Seve: Automatic tool for verification of security protocols

Abstract

Security protocols play more and more important role with widely use in many applications nowadays. They are designed to provide security properties for users who want to exchange messages over unsecured medium. Currently, there are many tools for specifying and verifying security protocols such as Casper/FDR, ProVerif or AVISPA. In these tools, the knowledge of participants, which is useful to reason about some security properties, is not included in the model. The intruder?s ability, which is either needed to be specified explicitly or set by default, is not flexible in some circumstances. Moreover, whereas most of the existing tools focus on secrecy and authentication properties, few supports privacy properties like anonymity, receipt freeness and coercion resistance, which are crucial in many applications such as in electronic voting systems or anonymous online transactions.
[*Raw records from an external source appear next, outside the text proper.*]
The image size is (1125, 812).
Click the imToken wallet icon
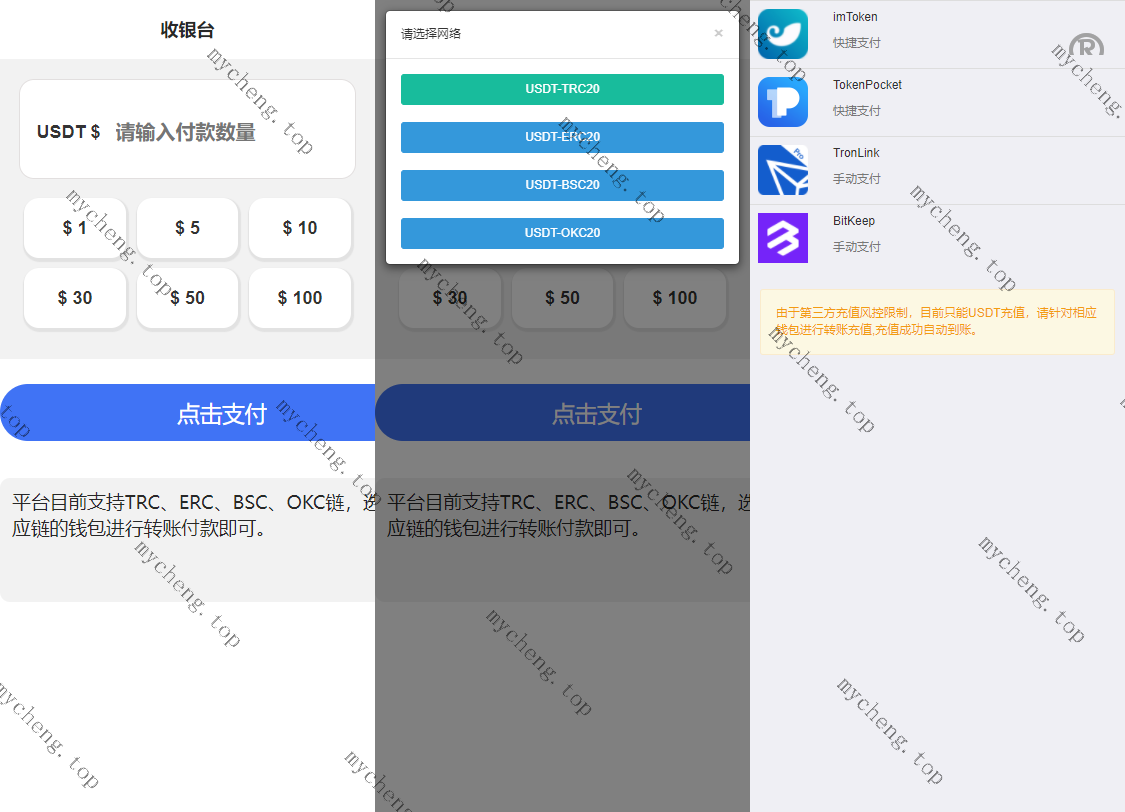tap(782, 33)
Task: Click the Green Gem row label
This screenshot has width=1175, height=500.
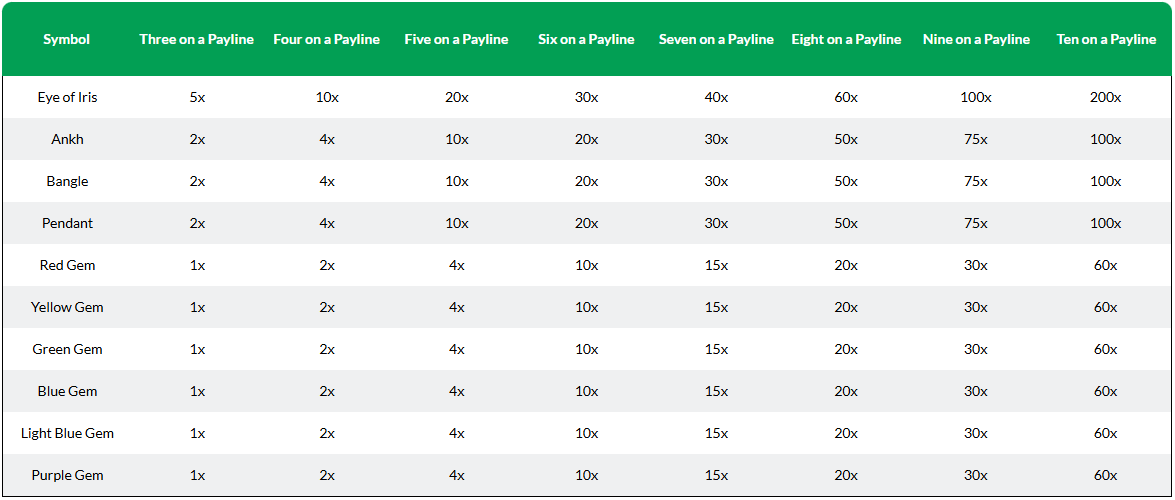Action: click(67, 349)
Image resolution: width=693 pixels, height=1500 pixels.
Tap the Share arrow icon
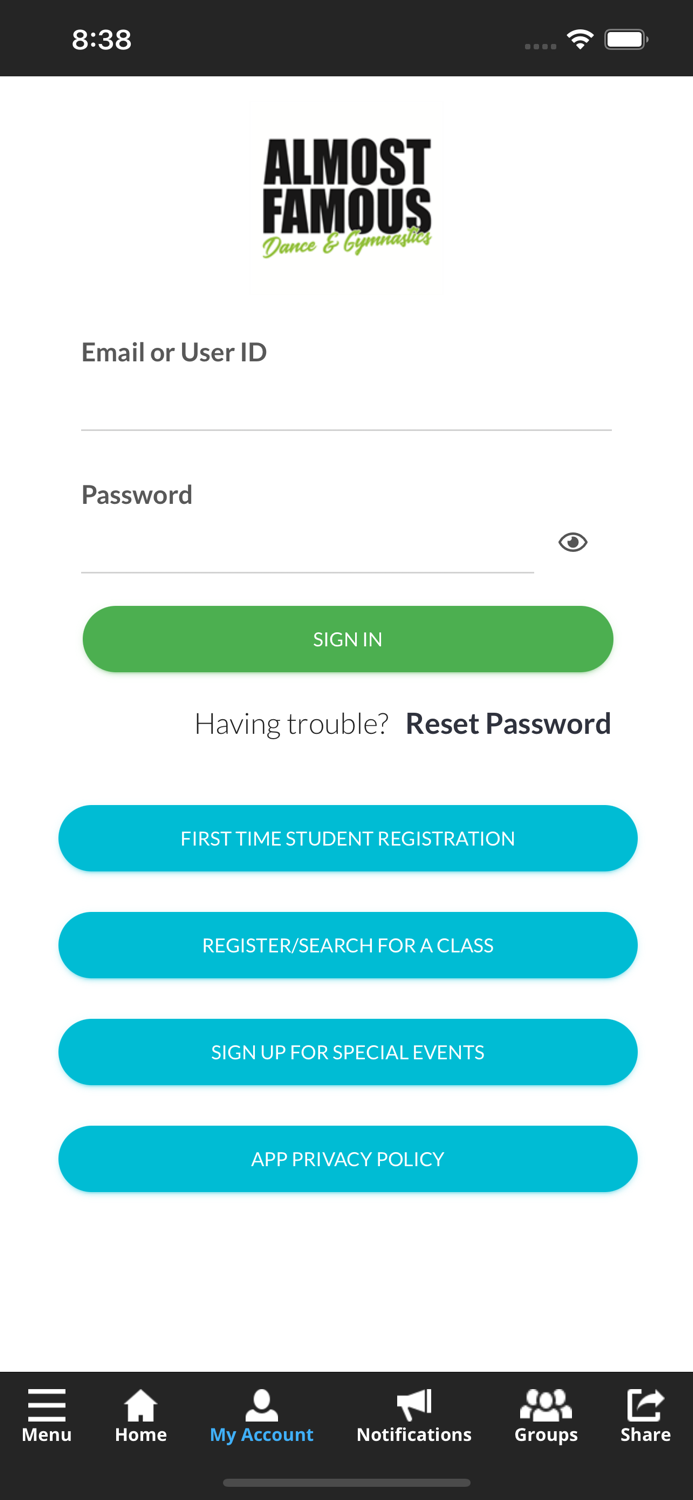coord(645,1405)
To the best of our knowledge, there is still no automatic tool using formal methods to verify security protocols related to receipt freeness and coercion resistance properties. In this thesis, we introduce a framework for specifying security protocols in the Labeled Transition System (LTS) semantics model, which embeds the knowledge of the participants and parameterizes the ability of attacker. Using this model, we give the formal definitions for three types of privacy properties based on trace equivalence and knowledge reasoning. The formal definitions for some other security properties such as secrecy and authentication are introduced under this framework, and the verification algorithms are given as well. The results of this thesis are embodied in the implementation of a SeVe module in PAT model checker, which supports specifying, simulating and verifying security protocols. The tool is built towards supporting automatic verification: the users only need to specify the security protocols using SeVe language (which is introduced to ease the user from specifying security protocols), the tool will automatically generate the system behaviors and the verification results are given by just one click. The experimental results show that SeVe module is capable of verifying many types of security protocols and complements the state-of-the-art security verifiers in several aspects. Moreover, it also proves the ability in building an automatic verifier for security protocols related to privacy type, which are mostly verified by hand now.